Writer Toby Young has been appointed to the board of a new higher education watchdog – sparking a major backlash across the sector.
The Office for Students (OfS) has now legally come into force, and can regulate university vice chancellors’ pay and enforce ‘free speech’ on campus.
Justine Greening, the Education Secretary, said the OfS will maintain the ‘world class reputation’ of British universities, while Young told Metro.co.uk that he would carry out his duties in an ‘impartial, objective and fair’ way.
But the appointment of Young has attracted fierce criticism – with many bringing up his previous comments about students, school children and teachers.
Writing in a 1988 book The Oxford Myth, Young said the arrival of ‘stains’ – a term used for working-class students – changed Oxford, and that they were ‘universally unattractive’ and ‘small, vaguely deformed undergraduates’
‘It was as if all the meritocratic fantasies of every 1960s educationalist had come true and all Harold Wilson’s children had been let in at the gate,’ he wrote.
The fact that Toby Young has been appointed University Regulator by the government is a disgrace. All this Tory party delivers young people is insult after insult. They'll pay the price at the polls. pic.twitter.com/GflZaJRmhr
— Liam Young (@liamyoung) January 1, 2018
Others pointed to a column he wrote for the Spectator in 2012, in which he complained about the ‘ghastly inclusivity’ of wheelchair ramps at schools.
‘Inclusive,’ he wrote. ‘It’s one of those ghastly, politically correct words that has survived the demise of New Labour. Schools have got to be “inclusive” these days.
‘That means wheelchair ramps, the complete works of Alice Walker in the school library (though no Mark Twain) and a Special Educational Needs Department that can cope with everything from dyslexia to Munchausen Syndrome by Proxy.’
He later told the Mirror that he was ‘using “inclusiveness” and “inclusion” in that article to describe the dumbing down of the national curriculum under the last Labour government’, and that he was ‘strongly in favour of inclusion’ when it came to supporting disabled children in mainstream schools.
Footage of Young giving an interview about teachers is now also doing the rounds online, after being tweeted out by the account Teacher Toolkit.
‘Teachers complain a lot about how tough their job is,’ Young said in the interview. ‘But, you know, the day begins in most schools at nine o’clock, ends at 3.30pm. They have six weeks’ holiday during the summer, two weeks’ holiday at Easter and at Christmas. Yes, they don’t just work when they’re at school, but even so, compared to a lot of other jobs, it’s not that tough.’
And Nazir Afzal OBE tweeted to say he had applied for the role, but despite his extensive qualifications hadn’t even been shortlisted for an interview.
‘I applied for this role,’ Afzal said. ‘Thought as pro-chancellor of one university, governor of another, two honorary doctorates from others, honorary fellowship and visiting lecturer at three more, I might get an interview.

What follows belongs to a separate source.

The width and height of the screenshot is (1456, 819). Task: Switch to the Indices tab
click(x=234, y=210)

I didn’t. Clearly I wasn’t what they were looking for! He was.’
I applied for this role
Thought as pro- chancellor of 1 univ, governor of another, 2 honorary doctorates from others, honorary fellowship & visiting lecturer at 3 more, I might get interview
Clearly I wasn’t what they were looking for!
He was https://t.co/tF0ONtHBy0
— nazir afzal (@nazirafzal) January 1, 2018
Sally Hunt, general secretary of the University and College Union (UCU), also said that Young’s appointment raised serious questions about the OfS’s role in the sector.

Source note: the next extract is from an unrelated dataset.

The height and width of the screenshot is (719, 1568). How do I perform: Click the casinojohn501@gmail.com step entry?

‘If this organisation was to have any credibility it needed a robust board looking out for students’ interests,’ she said in a statement released by the union.
‘Instead, we have this announcement sneaked out at New Year with Tory cheerleader Toby Young dressed up as the voice of teachers and no proper representation from staff or students.’
Responding to the criticism, Young told Metro.co.uk: ‘All regulatory bodies include a wide range of people, some of whom have worked in the sector being regulated and some of whom haven’t. They generally include people with a range of different political views as well.
‘So the fact that I’m a Tory who hasn’t worked at a university — at least, not since I taught at Cambridge in 1990 — doesn’t disqualify me from serving on the board of the OfS.
‘I do have some educational expertise, having helped set up four schools and having served as a Fulbright Commissioner since 2013. I’m also the director of New Schools Network, a charity that works with groups that want to set up free schools.
‘In my capacity as a board member of the OfS I hope to be impartial, objective and fair.’